Ok, so we know Storj treats all nodes within a single subnet as one for traffic calculations.
But, how does Storj behave in a load balanced dual subnet environment? How is the total traffic calculated then?

From my thinking so far duplicating the port forwards will be easy enough for each WAN connection but I’m going to need two dynamic dns clients - one pointed to each WAN interface and combine that with an ip monitor such that if a WAN link goes down the dynamic dns will updated to point to the other link.

i think pfsense has a failover option, might need to run 2x pfsense tho… but aside from that, i think it should be a very simple and practical way to get better redundancy with two connections.

and on your question… the storj node would always only have one assigned global ip, so 99% of local network setups will be pretty much irrelevant, except if your cause latency to your lan ofc.

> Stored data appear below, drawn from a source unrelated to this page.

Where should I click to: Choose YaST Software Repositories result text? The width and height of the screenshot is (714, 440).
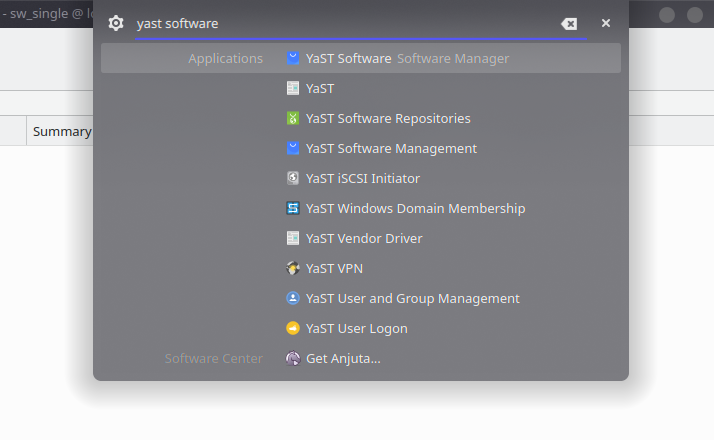pyautogui.click(x=388, y=118)
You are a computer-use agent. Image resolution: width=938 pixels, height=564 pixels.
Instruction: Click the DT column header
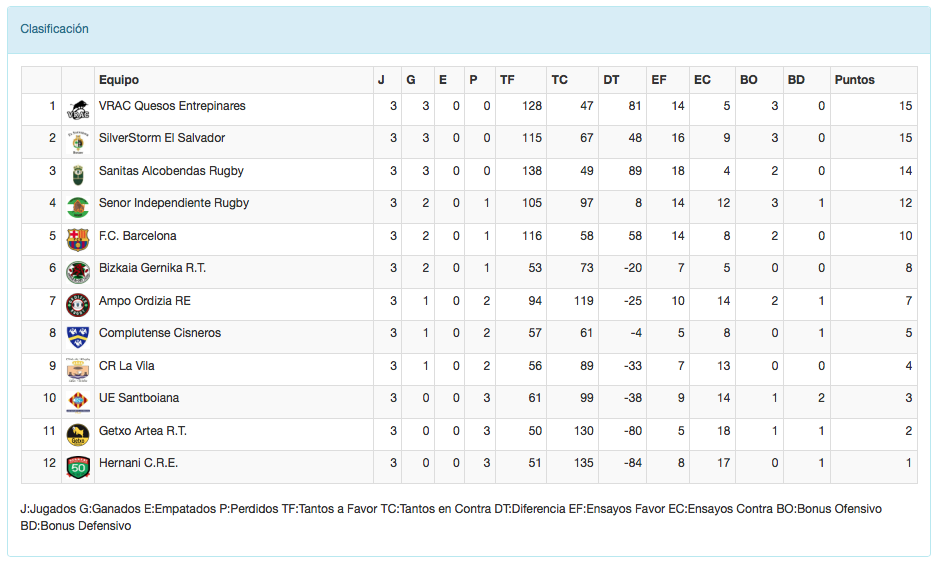click(x=611, y=80)
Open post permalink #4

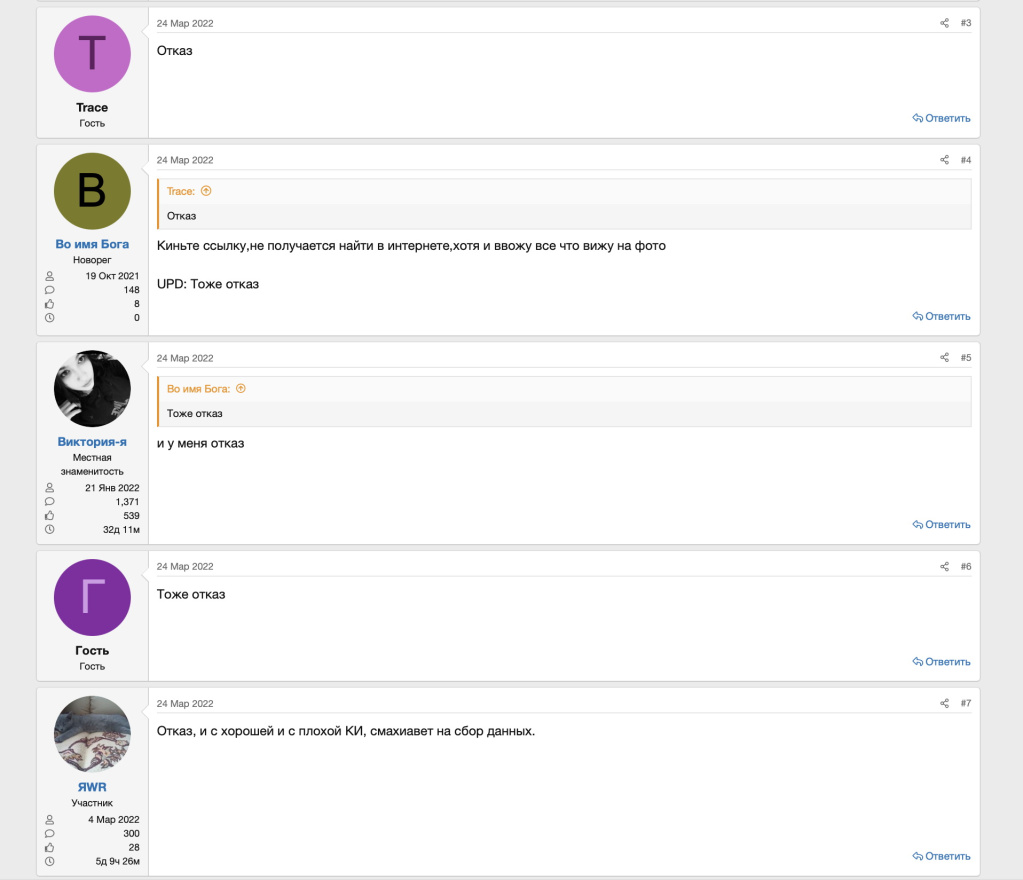point(965,160)
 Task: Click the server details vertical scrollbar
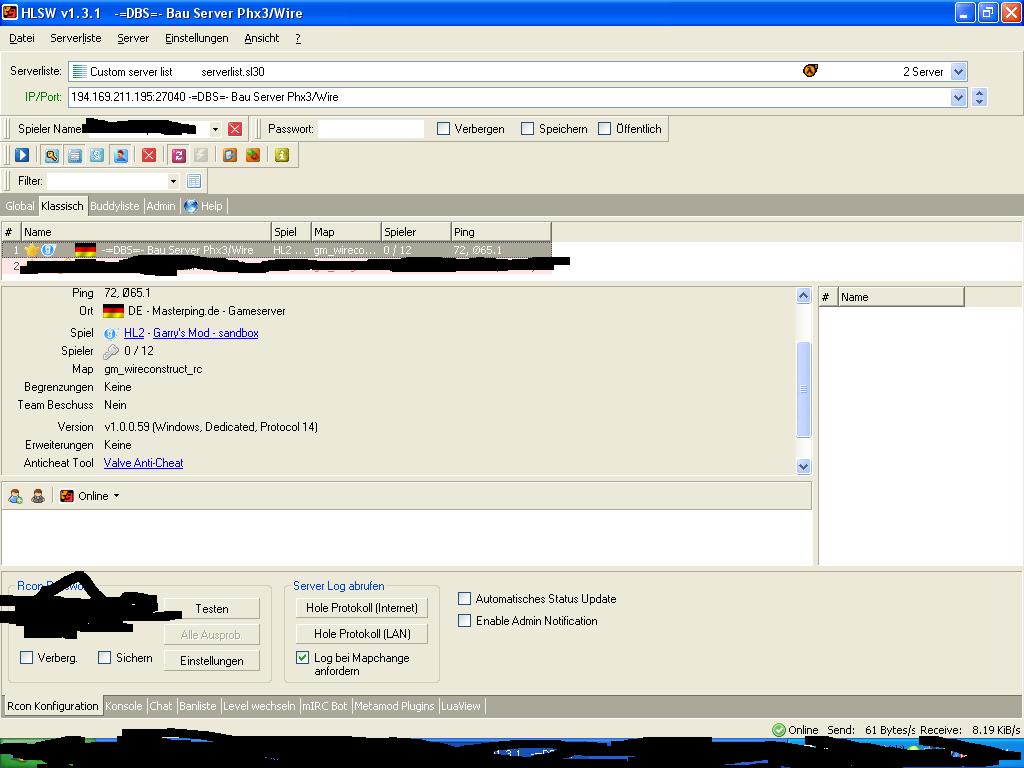(x=803, y=388)
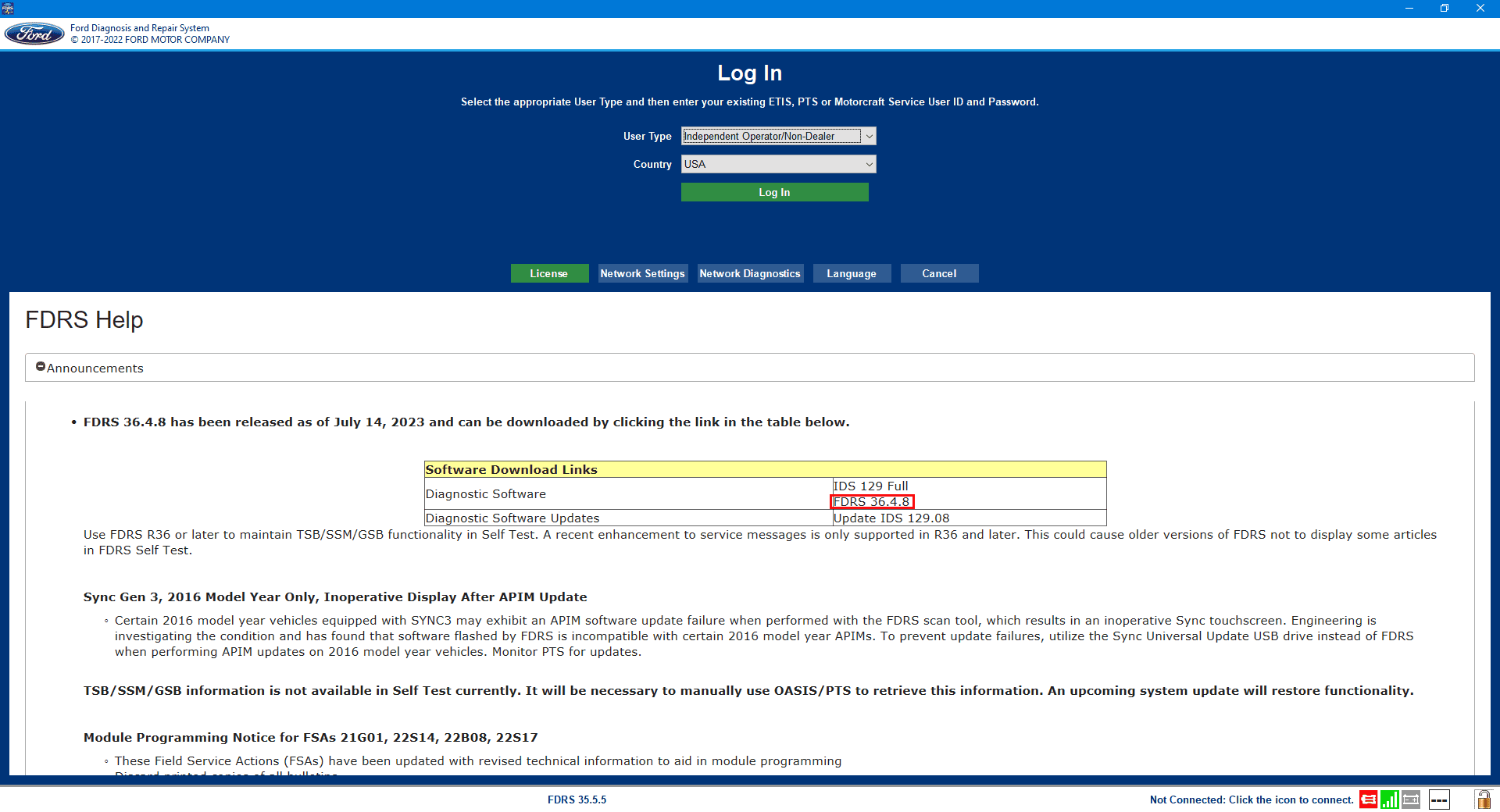Run Network Diagnostics

coord(750,273)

Pfsense does have a failover option but I’d rather run load balancing - but trying to work out how Storj will behave in that situation. We are paying for the second internet connection now anyway due to work demands. I would not have paid for the second internet were it just for Storj but hopefully it will allow me to capture more data each month and grow faster since that appears to be the only way to make Storj work. I know in a load bearing situation with Pfsense you need the sticky option set to make some https connection work with banks that don’t like to see ip addresses change. With multiple gateways set as I have now I know I could make Storj work how I want - just looking for something a bit “cleaner”.